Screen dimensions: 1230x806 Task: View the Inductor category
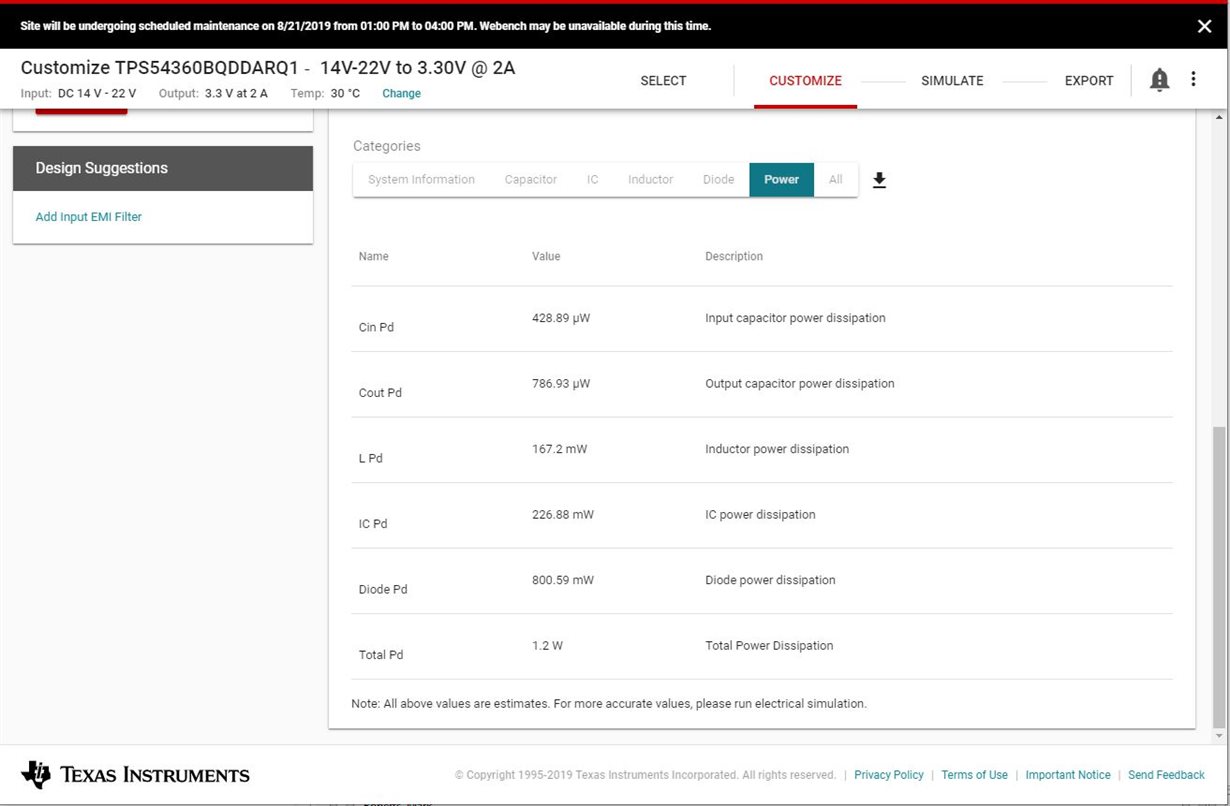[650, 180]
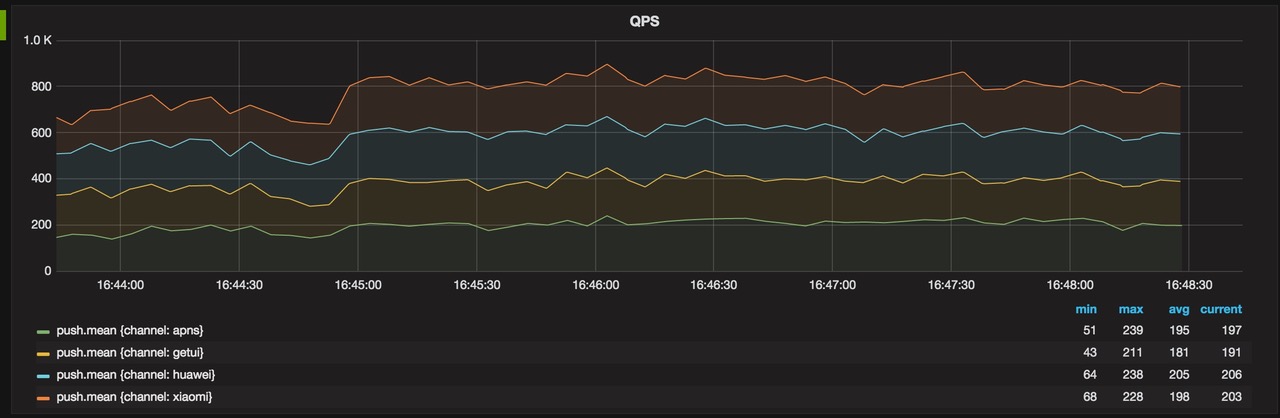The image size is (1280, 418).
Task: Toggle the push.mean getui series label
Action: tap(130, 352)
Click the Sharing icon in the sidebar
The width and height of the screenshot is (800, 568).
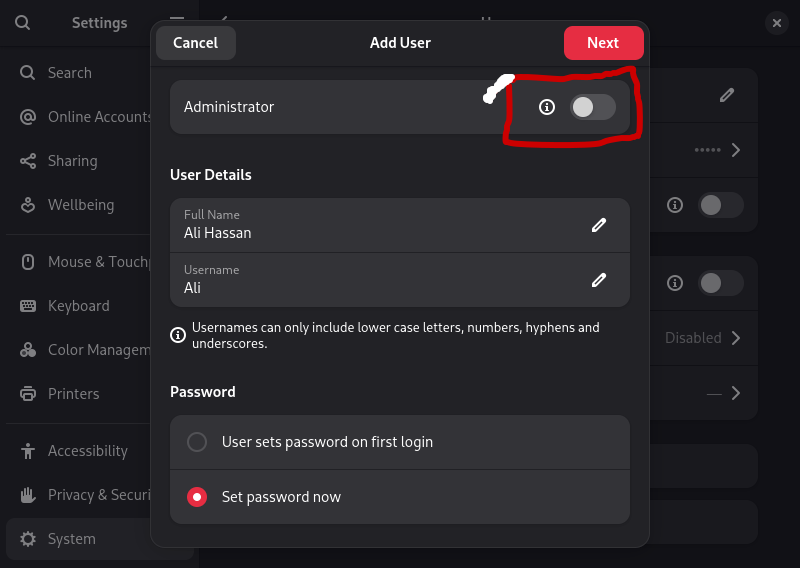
★ ★ ★ ★ ★
What is required: Word-for-word restatement: every line from the one with "Click the Sharing icon in the sidebar" through the final line of the data, both ends included, pictures excluded.

Exercise output:
Click the Sharing icon in the sidebar
The width and height of the screenshot is (800, 568).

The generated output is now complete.